Magdeburg (mh) -Sachsen- Anhalts Ministerpräsident Wolfgang Böhmer (CDU) hat die Kirchen in seinem Bundesland gebeten, die Möglichkeiten der Politik realistisch einzuschätzen, statt unerfüllbare Erwartungen zu unterstützen. Er wünsche sich ein "gemeinsames Bekenntnis zu dem, was wir schaffen können", statt das "Paradies auf Erden zu versprechen", sagte Böhmer beim ökumenischen Jahresempfang der Kirchen für Landesregierung und Landtag in Magdeburg. Mit Schlagwörter wie dem der soziale Gerechtigkeit, die auch von "kirchlich motivierten" Kreisen verwenden würden, sei der Politik nicht geholfen. Böhmer bedauerte auch, dass die Politik immer mehr zum "Reparaturbetrieb für die Defekte der Gesellschaft" werde. Die Wertediskussion zeige, was in den letzten Jahrzehnten verloren gegangen sei.

Landtagspräsident Adolf Spotka (CDU) betonte, die Gesellschaft brauche das "tradierte kulturelle und moralische Wertesystem, das letztlich christlich geprägt ist", wenn sie die Aufgaben der Zukunft human lösen wolle. Die Kirchen könnten hier einen wichtigen Beitrag leisten, sie dürften dabei aber nicht "im Strom der Zeit mitschwimmen". Kritische Partnerschaft sei besonders nötig, "wo politische Freiheiten Gefahr laufen, sich durch die Missachtung ethischer Grenzen selbst zu zersetzen."
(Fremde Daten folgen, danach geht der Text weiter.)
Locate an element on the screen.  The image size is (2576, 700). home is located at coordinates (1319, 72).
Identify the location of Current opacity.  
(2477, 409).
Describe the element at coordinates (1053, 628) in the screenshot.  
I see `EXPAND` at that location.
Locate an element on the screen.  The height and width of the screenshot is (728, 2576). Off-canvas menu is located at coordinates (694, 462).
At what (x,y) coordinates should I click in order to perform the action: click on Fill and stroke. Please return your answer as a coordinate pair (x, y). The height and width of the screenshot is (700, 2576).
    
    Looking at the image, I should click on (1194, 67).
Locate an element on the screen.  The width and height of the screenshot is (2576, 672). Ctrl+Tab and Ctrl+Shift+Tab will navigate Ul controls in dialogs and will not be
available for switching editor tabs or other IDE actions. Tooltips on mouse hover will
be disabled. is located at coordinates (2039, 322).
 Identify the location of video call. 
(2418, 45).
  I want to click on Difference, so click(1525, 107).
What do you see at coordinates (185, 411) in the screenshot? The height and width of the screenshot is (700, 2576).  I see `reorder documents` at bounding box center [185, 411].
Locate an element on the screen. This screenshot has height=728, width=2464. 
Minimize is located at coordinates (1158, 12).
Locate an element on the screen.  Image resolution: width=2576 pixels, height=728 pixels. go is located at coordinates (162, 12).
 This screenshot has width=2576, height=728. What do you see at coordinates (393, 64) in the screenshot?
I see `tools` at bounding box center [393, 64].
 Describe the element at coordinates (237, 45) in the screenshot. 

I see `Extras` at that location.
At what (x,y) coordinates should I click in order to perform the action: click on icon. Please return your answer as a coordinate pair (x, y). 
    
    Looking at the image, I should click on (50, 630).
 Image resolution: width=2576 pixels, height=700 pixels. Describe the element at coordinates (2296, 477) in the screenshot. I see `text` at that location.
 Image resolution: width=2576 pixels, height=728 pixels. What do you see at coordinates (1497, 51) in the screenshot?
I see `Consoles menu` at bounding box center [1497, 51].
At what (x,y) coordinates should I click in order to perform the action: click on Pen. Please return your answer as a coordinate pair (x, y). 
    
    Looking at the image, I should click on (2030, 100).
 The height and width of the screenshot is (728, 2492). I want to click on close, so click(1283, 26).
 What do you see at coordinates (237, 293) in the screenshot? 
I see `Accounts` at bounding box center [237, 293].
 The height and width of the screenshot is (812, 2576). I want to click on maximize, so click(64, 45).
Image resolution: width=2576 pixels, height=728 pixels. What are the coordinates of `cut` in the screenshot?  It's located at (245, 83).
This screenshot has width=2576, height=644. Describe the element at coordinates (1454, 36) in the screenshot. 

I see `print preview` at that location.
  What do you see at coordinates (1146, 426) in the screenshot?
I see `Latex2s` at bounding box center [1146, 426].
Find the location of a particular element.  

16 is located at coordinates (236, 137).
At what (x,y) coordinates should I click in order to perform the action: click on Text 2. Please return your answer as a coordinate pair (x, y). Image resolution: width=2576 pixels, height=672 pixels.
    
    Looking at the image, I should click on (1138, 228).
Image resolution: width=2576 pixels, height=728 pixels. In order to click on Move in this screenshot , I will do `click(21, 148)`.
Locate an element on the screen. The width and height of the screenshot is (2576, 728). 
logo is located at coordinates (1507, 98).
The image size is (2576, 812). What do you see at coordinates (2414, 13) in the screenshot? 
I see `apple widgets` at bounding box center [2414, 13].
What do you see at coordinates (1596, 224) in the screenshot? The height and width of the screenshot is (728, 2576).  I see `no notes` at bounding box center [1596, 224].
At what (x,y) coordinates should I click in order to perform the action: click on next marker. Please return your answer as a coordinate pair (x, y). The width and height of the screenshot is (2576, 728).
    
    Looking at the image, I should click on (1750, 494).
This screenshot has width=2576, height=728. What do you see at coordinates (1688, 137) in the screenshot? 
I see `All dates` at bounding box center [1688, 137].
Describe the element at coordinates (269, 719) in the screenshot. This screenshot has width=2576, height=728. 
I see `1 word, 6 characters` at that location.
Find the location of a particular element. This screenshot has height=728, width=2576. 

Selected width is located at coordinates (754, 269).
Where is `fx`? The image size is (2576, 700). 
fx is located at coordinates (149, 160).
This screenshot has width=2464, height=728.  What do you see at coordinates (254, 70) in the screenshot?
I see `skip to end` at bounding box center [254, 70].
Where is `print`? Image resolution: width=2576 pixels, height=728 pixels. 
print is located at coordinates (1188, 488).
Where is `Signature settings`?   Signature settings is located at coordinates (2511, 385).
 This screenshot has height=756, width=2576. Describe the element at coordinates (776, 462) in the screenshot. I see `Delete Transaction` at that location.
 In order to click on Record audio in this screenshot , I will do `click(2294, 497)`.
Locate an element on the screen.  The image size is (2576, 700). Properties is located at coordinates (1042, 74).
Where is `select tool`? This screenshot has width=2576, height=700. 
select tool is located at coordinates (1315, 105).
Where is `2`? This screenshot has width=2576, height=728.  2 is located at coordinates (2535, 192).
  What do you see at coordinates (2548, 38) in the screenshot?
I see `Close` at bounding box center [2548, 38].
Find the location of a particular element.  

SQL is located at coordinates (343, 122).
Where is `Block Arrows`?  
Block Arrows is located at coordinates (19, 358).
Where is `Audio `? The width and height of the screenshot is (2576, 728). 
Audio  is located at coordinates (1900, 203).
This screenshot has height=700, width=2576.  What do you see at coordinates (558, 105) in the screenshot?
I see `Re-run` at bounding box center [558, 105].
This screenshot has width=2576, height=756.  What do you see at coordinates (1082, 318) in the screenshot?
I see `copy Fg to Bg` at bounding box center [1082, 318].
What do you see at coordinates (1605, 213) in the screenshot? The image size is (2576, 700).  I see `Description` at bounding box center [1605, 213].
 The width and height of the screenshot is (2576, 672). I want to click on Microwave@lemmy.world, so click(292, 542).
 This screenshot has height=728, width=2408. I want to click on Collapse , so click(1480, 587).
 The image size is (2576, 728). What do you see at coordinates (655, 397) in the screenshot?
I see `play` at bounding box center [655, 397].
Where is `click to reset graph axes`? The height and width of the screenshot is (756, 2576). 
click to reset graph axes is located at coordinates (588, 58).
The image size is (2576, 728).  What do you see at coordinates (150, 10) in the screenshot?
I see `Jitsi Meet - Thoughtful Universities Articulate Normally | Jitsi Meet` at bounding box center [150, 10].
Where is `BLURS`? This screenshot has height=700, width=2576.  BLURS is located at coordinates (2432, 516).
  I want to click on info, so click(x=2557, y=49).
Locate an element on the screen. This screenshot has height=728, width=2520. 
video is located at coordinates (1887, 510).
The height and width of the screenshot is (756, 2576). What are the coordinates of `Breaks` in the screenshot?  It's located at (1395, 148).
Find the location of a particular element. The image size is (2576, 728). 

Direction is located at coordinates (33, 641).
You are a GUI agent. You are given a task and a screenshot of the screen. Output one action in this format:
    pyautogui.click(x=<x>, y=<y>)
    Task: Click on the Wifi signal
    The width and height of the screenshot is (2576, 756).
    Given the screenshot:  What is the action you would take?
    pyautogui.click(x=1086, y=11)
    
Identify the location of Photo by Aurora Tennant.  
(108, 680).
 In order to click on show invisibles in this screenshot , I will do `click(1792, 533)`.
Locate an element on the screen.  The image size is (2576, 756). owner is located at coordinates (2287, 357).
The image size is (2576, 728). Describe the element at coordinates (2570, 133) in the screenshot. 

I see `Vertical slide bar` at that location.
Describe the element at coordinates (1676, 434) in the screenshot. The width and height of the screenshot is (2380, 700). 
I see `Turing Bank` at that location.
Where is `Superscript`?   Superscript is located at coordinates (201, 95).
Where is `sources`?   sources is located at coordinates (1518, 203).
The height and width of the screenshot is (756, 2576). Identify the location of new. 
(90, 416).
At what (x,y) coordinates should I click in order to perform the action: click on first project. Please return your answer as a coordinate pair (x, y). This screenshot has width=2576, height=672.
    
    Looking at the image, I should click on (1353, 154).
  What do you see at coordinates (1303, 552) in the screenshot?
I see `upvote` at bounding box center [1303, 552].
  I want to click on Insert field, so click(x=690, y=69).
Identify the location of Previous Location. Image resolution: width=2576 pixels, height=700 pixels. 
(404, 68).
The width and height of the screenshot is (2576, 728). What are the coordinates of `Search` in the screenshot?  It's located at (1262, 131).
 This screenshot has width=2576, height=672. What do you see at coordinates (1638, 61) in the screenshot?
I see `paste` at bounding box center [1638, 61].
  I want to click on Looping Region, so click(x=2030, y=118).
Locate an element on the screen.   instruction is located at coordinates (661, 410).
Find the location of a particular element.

Wer sich von der Kirche erhoffe, dass sie der "große Werteproduzent" sei, müsse wahrscheinlich enttäuscht werden, sagte der Erfurter Theologe Eberhard Tiefensee. "Jesu ist sicher nicht am Kreuz gestorben, um die Volksmoral zu heben." Die kritische Aufgabe der Kirche in der Gesellschaft bestehe darin, "eine Wunde offen zu halten". Tiefensee erinnerte an die Trauerfeier nach dem Erfurter Amoklauf. Die Worte des Bundespäsidenten -"Was immer ein Mensch getan hat: Er bleibt ein Mensch" -seien wie ein "Stachel, der sich im Fleisch verhakt". Kirche müsse nicht überall sein, dürfe aber an "den Grenzen und Bruchstellen unserer Kultur" nicht fehlen. Ausdrücklich verwies Tiefensee auf die "Modernisierungsopfer, die Armen von heute, die so schnell vergessen werden".

Dieser Beitrag wurde veröffentlicht in Ausgabe 26 des 52. Jahrgangs (im Jahr 2002).